Three reviewers, appointed by social conservatives, have recommended revamping the K-12 curriculum to emphasize the roles of the Bible, the Christian faith and the civic virtue of religion in the study of American history. Two of them want to remove or de-emphasize references to several historical figures who have become liberal icons, such as César Chávez and Thurgood Marshall.

“We’re in an all-out moral and spiritual civil war for the soul of America, and the record of American history is right at the heart of it,” said Rev. Peter Marshall, a Christian minister and one of the reviewers appointed by the conservative camp.

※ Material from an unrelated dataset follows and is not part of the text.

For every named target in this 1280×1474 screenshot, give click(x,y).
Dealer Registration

Three other reviewers, all selected by politically moderate or liberal members of the board, recommended less-sweeping changes to the existing curriculum. But one suggested including more diverse role models, especially Latinos, in teaching materials. “We have tended to exclude or marginalize the role of Hispanic and Native American participants in the state’s history,” said Jesús F. de la Teja, chairman of the history department at Texas State University.

In related news – Texas Gov. Rick Perry (R) has appointed Gail Lowe, described by critics as a creationism supporter, to head the Texas Board of Education (link to story from The Examiner [of Texas]). Perry describes Lowe as an ‘exemplary leader’ (link to story from the Houston Chronicle).

Does the U.S. face a shortage of scientists and engineers?

USA Today reports:

As the push to train more young people in STEM — science, technology, engineering and math — careers gains steam, a few prominent skeptics are warning that it may be misguided — and that rhetoric about the USA losing its world pre-eminence in science, math and technology may be a stretch.

One example: Numbers from the U.S. Labor Department’s Bureau of Labor Statistics issued Tuesday showed the unemployment rate for electrical engineers hit a record high, 8.6%, in the second quarter, more than doubling from 4.1% in the first quarter.

The rate for all engineers climbed to 5.5%, up from 3.9% in the first quarter. Those are still better than the nation’s overall unemployment rate of 9.7%, but the world is also still minting thousands of new graduates.

U.S. colleges graduated about 460,000 scientists and engineers combined in 2005 (many in social and behavioral sciences), according to the National Science Foundation.

Meanwhile, emerging nations such as India and China produced nearly 700,000 engineers alone. But the slow growth of U.S.-born STEM workers, analysts say, may have less to do with funding commitments than with cloudy career paths and low wages relative to other specialized careers such as medicine, law and finance.

Among the most vocal critics: Michael Teitelbaum of the Alfred P. Sloan Foundation in New York, which funds basic scientific, economic and civic research. He says there are “substantially more scientists and engineers” graduating from the USA’s universities than can find attractive jobs.

“Indeed, science and engineering careers in the U.S. appear to be relatively unattractive” compared with other career paths, he told Congress in 2007.

Texas high schools no longer required to offer health education

The AP (via Texas Cable News) reports:

Health class will no longer be a state requirement for high school students this fall, making Texas one of the few states in the country with no required health education, officials said.

Education Commissioner Robert Scott announced the move in a recent letter to school districts, causing some to worry Texas students will miss out on critical topics like alcohol awareness, sex education and basic nutrition.

“It was very surprising to a lot of people,” said Diana Everett, executive director of the Texas Association for Health Physical Education, Health, Recreation and Dance. “We’ve all been in shock.”

Individual school districts still can require students to take health classes, but Scott eliminated the state requirement to comply with a new law that bumps up the number of electives required to graduate. Starting this fall, students must take six elective courses, instead of the currently mandated three-and-a-half.